A federal appeals court in New York last week became the second in the nation to declare a portion of the federal ban on same-sex marriage unconstitutional — and the first to call for anti-LGBT discrimination to warrant a higher level of judicial review.
A panel of the Second Circuit Court of Appeals last Thursday found, in a 2-1 ruling, that the Defense of Marriage Act violates the equal-protection guarantee in the Constitution.
It also asserted that laws that classify people based on sexual orientation should be considered using heightened scrutiny, a stricter type of judicial review that has previously been applied to cases involved discrimination based on sex, race and religion.
The ruling was made in the case of Edith Windsor, a Philadelphia native and New York resident who was forced to pay more than $350,000 in federal estate taxes following the death of her longtime partner, Thea Spyer.
“This law violated the fundamental American principle of fairness that we all cherish,” Windsor said in a statement last week. “I know Thea would have been so proud to see how far we have come in our fight to be treated with dignity.”
DOMA, passed in 1996, prohibits the federal government from recognizing legal same-sex marriages, and thus prevents same-sex couples from enjoying the federal inheritance tax exemption that married heterosexual couples are given.
“The federal courts keep coming to the same conclusion: Treating married same-sex couples differently than married different-sex couples is just plain unconstitutional,” said Susan Sommer, director of constitutional litigation at Lambda Legal.
Windsor, 83, who attended Temple University and later moved to New York, married Spyer in Canada in 2007, and Spyer died two years later — after New York began to recognize same-sex marriages legally performed in foreign jurisdictions, but before the state itself sanctioned marriage equality.
Windsor’s case was filed in November 2010 by the American Civil Liberties Union and its New York chapter along with law firm Paul, Weiss, Rifkind, Wharton & Garrison LLP.
This past summer, a district court judge ruled in Windsor’s case that Section 3 of DOMA, the clause that prevents the government from recognizing same-sex marriages, was unconstitutional. That ruling prompted an appeal from the Republican-led Bipartisan Legal Advisory Group of the House of Representatives — as the Obama administration has declined to continue defending in court — leading to last week’s appellate ruling.

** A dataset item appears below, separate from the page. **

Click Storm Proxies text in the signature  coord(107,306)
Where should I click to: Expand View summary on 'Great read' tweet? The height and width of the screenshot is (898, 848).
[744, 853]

“Yet again, a federal court has found that it is completely unfair to treat married same-sex couples as though they’re legal strangers,” James Esseks, director of the ACLU’s LGBT Project, said in a statement. “Edie and Thea were there for each other in sickness and in health like any other married couple, and it’s unfair for the government to disregard both their marriage and the life they built together and treat them like second-class citizens.”
Windsor’s attorneys previously asked the U.S. Supreme Court to bypass the Second Circuit and consider the case. Pundits expect the Supreme Court to take up at least one DOMA challenge pending before it in the coming year.
Last spring, the First Circuit Court of Appeals in Massachusetts struck down the same section of DOMA, becoming the first federal appellate court to do so — and joining a number of federal district courts that have, in the past few years, found Section 3 to be unconstitutional — although none have proffered the heightened-scrutiny assertion.
Chief Judge Dennis Jacobs, a Bush appointee, wrote in the majority opinion that gays and lesbians “have historically endured persecution and discrimination,” that homosexuality is not related to one’s ability to contribute to society, that gays and lesbians are “a discernible group with non-obvious distinguishing characteristics” and that the community remains a “politically weakened minority” — all bases for applying heightened scrutiny.
Jacobs noted that while marriage equality is a new concept, marriage is a legal, not religious, concept.
“Our straightforward legal analysis sidesteps the fair point that same-sex marriage is unknown to history and tradition,” he wrote. “But law (federal or state) is not concerned with holy matrimony. Government deals with marriage as a civil status — however fundamental — and New York has elected to extend that status to same-sex couples. A state may enforce and dissolve a couple’s marriage, but it cannot sanctify or bless it. For that, the pair must go next door.”